BEGIN Entries supplied

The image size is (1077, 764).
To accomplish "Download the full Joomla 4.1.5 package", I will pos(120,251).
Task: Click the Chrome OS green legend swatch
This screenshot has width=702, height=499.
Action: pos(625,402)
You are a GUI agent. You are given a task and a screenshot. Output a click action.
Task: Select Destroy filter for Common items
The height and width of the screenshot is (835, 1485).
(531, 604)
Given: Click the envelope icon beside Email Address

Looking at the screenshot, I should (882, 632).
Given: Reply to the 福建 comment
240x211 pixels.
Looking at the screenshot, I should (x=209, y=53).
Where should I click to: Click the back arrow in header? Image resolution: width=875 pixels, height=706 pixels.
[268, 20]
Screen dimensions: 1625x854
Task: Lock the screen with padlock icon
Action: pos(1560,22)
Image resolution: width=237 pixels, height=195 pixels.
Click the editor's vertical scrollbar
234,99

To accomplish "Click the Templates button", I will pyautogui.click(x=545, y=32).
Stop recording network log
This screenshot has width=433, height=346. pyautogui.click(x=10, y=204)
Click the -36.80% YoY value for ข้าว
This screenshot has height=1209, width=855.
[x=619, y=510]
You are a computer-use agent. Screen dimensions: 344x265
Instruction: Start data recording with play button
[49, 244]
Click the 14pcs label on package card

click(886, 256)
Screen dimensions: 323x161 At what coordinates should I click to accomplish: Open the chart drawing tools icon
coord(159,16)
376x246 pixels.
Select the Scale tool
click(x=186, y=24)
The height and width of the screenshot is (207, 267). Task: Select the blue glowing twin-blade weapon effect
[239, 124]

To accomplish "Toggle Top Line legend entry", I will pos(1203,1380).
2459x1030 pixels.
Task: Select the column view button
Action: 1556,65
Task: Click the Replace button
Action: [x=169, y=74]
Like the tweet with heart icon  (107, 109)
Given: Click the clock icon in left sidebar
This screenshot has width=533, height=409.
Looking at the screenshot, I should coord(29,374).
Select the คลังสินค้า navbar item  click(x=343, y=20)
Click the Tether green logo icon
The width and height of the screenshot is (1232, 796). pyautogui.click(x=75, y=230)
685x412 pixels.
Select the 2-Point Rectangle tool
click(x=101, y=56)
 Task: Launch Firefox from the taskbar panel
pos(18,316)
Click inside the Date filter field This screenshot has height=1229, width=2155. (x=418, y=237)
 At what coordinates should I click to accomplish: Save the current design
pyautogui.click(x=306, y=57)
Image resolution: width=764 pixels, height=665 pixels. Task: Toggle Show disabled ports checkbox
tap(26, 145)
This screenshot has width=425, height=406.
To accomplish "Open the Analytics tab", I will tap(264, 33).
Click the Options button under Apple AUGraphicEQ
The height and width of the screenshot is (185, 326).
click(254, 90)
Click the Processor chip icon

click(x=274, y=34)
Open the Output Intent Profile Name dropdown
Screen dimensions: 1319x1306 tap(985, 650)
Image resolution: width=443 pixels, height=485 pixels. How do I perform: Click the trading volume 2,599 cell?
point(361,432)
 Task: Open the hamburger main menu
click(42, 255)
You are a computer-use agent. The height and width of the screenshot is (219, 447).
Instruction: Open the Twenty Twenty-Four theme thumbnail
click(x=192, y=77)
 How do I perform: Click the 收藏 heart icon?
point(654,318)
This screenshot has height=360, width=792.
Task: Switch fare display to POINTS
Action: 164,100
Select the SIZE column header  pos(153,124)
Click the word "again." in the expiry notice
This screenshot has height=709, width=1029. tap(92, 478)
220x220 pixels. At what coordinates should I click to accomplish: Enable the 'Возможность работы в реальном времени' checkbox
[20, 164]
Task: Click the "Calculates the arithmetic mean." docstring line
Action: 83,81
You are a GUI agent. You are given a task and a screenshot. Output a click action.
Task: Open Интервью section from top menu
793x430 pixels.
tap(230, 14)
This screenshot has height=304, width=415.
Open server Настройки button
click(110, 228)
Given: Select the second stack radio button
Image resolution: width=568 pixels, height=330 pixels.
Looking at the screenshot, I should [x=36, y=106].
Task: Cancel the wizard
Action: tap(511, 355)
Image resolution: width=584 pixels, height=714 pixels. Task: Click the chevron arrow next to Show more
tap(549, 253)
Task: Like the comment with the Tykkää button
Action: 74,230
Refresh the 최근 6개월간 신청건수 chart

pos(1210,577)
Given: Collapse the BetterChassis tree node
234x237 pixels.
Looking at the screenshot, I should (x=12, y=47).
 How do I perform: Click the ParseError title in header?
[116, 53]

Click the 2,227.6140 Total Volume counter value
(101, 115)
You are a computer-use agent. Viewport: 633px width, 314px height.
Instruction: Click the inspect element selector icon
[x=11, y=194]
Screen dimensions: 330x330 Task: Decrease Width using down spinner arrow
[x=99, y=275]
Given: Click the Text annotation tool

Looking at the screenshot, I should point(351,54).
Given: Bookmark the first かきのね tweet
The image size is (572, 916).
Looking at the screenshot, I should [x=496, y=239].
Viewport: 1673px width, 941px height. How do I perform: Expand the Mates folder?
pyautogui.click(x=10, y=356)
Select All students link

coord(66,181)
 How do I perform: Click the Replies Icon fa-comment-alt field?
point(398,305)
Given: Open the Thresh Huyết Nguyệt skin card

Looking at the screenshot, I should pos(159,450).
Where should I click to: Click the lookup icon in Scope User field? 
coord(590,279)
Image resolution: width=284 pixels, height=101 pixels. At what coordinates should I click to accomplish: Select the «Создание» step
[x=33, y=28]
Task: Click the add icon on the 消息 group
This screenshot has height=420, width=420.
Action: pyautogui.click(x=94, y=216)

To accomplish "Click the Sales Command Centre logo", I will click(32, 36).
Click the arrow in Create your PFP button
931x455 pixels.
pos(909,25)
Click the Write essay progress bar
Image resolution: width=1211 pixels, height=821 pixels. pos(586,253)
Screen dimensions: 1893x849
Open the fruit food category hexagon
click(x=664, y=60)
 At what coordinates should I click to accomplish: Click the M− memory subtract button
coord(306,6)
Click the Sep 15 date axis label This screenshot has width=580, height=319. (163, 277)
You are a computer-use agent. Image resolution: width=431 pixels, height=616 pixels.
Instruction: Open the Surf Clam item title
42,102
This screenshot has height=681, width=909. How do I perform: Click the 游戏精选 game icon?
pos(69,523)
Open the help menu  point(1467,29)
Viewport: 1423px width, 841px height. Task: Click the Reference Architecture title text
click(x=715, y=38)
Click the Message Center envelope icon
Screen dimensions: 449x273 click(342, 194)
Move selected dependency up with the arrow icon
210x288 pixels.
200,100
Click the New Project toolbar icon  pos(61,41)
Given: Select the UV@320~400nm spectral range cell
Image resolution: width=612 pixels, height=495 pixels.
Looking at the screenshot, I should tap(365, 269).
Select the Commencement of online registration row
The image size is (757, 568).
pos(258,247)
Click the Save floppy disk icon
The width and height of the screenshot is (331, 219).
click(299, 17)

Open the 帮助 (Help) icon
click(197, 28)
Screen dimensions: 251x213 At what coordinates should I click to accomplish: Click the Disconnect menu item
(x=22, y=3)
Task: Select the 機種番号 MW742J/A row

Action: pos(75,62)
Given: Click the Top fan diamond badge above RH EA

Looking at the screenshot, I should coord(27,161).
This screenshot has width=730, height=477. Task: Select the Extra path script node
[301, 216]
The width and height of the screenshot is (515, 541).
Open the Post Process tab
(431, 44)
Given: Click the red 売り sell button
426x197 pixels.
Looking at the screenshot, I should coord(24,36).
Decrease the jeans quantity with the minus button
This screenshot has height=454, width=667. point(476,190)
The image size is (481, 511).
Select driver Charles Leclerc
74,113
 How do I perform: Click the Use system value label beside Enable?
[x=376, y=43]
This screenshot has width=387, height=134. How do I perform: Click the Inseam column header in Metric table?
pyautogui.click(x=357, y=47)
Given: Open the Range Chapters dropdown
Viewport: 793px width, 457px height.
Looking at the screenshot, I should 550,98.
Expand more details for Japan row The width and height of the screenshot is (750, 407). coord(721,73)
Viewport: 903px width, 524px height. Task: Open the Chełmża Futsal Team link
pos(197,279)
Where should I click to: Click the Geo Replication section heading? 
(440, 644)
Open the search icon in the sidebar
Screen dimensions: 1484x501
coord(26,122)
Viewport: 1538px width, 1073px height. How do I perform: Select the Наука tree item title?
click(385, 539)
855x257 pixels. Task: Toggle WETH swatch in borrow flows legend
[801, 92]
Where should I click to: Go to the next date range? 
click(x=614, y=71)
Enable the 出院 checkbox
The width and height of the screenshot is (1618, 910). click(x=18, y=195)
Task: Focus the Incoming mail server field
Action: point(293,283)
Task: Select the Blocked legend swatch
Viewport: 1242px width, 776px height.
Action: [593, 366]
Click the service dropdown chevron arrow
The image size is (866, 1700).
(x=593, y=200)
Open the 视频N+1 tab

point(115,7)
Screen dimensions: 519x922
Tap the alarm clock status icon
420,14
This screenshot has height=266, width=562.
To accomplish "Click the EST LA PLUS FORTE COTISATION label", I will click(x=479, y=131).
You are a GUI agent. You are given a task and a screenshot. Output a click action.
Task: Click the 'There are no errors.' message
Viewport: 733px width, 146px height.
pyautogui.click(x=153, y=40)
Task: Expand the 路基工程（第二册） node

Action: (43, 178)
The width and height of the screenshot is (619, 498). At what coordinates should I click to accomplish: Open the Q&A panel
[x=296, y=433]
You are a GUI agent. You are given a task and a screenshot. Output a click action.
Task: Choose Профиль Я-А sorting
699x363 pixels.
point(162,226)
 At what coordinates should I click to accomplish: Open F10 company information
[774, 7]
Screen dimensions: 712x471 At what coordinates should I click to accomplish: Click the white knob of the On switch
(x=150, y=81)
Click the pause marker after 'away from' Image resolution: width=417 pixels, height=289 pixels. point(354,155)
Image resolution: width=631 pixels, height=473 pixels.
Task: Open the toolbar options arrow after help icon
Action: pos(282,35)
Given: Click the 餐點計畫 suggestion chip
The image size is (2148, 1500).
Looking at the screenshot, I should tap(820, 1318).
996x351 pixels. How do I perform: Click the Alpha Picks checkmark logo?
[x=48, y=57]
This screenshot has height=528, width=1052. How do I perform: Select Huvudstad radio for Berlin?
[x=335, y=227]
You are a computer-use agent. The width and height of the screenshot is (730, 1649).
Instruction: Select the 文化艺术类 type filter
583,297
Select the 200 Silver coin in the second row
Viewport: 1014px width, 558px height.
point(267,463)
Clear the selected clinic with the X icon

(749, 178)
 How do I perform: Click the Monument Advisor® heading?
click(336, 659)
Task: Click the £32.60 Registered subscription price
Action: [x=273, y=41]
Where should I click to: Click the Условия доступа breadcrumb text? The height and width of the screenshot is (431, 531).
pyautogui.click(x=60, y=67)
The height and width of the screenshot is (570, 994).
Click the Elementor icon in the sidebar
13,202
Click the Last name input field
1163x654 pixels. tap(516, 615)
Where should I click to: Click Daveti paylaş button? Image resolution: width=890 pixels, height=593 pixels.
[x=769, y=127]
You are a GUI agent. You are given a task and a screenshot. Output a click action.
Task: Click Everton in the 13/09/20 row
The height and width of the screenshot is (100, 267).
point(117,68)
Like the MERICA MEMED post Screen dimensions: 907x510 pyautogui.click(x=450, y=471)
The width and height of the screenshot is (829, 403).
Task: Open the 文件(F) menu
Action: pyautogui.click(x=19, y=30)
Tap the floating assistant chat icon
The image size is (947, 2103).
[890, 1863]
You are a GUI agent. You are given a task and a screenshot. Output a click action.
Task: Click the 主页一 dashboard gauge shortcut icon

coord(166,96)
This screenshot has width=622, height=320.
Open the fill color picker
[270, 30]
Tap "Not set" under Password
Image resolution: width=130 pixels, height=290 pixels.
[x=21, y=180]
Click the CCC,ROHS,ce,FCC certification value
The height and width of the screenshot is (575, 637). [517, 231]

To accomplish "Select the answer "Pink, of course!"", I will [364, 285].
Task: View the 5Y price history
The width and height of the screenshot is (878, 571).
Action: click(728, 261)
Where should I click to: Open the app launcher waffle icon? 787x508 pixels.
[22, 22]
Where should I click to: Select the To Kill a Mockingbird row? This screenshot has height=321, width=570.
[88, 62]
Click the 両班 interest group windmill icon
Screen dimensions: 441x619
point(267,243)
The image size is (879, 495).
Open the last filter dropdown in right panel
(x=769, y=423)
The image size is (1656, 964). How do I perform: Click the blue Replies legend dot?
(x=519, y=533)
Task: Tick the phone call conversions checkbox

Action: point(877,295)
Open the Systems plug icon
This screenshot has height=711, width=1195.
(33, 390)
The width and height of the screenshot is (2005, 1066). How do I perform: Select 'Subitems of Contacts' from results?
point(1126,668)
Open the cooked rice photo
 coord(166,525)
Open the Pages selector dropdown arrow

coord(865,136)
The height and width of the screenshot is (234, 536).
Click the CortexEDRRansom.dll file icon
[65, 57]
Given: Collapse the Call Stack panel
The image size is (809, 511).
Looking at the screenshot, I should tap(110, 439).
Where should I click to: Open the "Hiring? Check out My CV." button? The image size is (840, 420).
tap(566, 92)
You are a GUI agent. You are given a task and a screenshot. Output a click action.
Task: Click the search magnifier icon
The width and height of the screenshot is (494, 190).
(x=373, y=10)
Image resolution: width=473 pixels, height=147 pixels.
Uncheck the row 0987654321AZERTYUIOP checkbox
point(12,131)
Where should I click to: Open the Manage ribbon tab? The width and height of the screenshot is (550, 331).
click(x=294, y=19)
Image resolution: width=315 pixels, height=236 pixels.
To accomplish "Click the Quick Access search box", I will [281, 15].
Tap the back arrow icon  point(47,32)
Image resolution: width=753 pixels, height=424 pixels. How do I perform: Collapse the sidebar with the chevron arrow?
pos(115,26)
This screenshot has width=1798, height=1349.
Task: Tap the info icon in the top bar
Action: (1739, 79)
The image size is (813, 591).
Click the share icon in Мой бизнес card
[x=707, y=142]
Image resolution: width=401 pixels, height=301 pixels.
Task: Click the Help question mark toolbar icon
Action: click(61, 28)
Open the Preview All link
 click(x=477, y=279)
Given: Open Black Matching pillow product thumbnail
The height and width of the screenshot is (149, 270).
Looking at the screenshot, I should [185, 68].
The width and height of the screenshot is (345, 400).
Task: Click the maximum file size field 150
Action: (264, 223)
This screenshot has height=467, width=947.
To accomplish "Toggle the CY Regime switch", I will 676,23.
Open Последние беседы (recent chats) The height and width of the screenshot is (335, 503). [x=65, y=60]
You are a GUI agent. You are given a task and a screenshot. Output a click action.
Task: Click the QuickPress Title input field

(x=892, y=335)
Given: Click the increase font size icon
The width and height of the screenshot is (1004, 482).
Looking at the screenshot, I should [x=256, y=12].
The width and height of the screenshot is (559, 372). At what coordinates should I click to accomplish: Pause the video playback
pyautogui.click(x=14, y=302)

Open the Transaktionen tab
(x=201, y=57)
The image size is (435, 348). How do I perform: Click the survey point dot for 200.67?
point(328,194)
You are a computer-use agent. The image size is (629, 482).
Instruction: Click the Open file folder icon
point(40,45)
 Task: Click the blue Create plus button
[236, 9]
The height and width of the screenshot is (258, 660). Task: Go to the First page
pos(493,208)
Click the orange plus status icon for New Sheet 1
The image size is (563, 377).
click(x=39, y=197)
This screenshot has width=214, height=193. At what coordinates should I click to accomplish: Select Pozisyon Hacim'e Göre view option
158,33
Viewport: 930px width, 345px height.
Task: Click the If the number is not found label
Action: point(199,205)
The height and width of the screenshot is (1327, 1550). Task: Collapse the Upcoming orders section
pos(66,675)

END Entries supplied

## What you will do
Rewrite the lines from the start of the recorded data through the line containing "Action: pos(625,402)", switching "green" to "blue" and leaving everything else unchanged.

## Solution to this exercise
The image size is (1077, 764).
To accomplish "Download the full Joomla 4.1.5 package", I will pos(120,251).
Task: Click the Chrome OS blue legend swatch
This screenshot has width=702, height=499.
Action: pos(625,402)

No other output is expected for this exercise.